WHAT YOU WILL DO: The lines from the top of the records below through the one containing "Image resolution: width=199, height=2576." are to be transcribed exactly, and nothing else is to be added.

==== DATASET EXCERPTS ====

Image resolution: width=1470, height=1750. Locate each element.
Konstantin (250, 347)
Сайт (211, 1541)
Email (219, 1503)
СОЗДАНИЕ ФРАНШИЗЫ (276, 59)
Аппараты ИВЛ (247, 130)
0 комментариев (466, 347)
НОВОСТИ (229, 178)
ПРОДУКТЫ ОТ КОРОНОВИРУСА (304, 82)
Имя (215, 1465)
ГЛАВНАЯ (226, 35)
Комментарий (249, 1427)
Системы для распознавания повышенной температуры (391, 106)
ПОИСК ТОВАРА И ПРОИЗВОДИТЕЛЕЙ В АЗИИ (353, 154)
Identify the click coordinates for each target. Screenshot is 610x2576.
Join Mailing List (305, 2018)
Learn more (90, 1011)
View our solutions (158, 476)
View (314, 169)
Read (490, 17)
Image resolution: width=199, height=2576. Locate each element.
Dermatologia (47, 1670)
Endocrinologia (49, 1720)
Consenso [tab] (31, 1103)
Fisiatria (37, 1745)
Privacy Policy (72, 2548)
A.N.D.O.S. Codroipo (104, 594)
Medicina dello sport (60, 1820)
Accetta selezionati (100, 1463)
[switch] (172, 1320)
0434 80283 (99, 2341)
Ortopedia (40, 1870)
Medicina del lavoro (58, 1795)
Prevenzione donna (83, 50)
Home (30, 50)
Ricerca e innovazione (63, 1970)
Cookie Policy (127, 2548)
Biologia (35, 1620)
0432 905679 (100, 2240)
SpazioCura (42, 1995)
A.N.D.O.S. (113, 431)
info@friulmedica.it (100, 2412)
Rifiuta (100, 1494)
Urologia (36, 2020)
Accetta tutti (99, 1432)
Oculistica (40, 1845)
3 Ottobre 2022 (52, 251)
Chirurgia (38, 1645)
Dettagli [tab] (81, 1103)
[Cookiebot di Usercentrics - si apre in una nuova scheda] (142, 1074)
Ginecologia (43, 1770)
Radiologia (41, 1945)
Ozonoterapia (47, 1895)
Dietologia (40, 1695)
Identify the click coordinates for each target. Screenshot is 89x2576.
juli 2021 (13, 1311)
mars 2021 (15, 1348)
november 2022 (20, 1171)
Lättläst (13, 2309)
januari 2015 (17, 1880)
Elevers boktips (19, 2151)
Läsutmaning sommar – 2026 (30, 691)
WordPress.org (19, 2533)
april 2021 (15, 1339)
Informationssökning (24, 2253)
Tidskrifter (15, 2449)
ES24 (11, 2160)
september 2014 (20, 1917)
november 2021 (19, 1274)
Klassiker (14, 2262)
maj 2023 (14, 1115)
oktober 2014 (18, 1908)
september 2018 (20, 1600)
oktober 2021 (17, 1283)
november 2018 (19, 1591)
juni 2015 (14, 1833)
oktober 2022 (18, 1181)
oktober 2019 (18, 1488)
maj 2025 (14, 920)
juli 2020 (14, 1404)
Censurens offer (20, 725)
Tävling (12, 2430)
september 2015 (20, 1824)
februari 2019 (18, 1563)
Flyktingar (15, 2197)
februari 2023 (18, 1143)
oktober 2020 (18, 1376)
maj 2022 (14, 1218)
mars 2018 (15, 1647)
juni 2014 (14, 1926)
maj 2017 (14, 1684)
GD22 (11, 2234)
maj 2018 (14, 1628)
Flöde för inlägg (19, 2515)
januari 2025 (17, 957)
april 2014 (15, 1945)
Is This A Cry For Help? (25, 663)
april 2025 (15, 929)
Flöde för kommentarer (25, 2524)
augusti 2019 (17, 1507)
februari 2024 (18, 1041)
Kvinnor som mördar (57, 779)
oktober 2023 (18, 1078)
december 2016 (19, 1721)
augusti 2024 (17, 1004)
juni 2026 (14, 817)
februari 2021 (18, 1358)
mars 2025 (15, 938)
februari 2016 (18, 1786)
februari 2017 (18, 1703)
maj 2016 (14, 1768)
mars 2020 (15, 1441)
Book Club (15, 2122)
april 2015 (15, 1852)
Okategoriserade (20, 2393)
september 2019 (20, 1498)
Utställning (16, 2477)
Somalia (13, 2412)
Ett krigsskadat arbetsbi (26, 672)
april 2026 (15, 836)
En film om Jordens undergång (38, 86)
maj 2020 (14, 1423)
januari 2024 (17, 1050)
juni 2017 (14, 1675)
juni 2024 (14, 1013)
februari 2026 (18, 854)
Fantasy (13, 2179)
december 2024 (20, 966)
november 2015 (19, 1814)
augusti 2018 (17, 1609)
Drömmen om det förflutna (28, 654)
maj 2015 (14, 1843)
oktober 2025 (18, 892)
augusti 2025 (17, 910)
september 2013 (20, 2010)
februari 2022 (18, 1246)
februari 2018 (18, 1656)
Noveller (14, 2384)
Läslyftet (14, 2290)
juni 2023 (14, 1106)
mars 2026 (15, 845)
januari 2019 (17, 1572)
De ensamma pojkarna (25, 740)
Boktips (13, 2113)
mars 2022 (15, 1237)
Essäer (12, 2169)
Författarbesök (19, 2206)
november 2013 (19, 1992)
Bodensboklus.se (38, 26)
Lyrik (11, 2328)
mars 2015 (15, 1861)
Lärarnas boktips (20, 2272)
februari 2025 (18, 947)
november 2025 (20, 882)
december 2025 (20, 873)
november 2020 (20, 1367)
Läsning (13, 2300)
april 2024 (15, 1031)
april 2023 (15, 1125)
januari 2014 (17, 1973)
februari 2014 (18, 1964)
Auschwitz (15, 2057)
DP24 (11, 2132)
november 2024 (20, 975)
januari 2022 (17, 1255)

====

SOLUTION:
Image resolution: width=1470, height=1750. Locate each element.
Konstantin (250, 347)
Сайт (211, 1541)
Email (219, 1503)
СОЗДАНИЕ ФРАНШИЗЫ (276, 59)
Аппараты ИВЛ (247, 130)
0 комментариев (466, 347)
НОВОСТИ (229, 178)
ПРОДУКТЫ ОТ КОРОНОВИРУСА (304, 82)
Имя (215, 1465)
ГЛАВНАЯ (226, 35)
Комментарий (249, 1427)
Системы для распознавания повышенной температуры (391, 106)
ПОИСК ТОВАРА И ПРОИЗВОДИТЕЛЕЙ В АЗИИ (353, 154)
Identify the click coordinates for each target. Screenshot is 610x2576.
Join Mailing List (305, 2018)
Learn more (90, 1011)
View our solutions (158, 476)
View (314, 169)
Read (490, 17)
Image resolution: width=199, height=2576. Locate each element.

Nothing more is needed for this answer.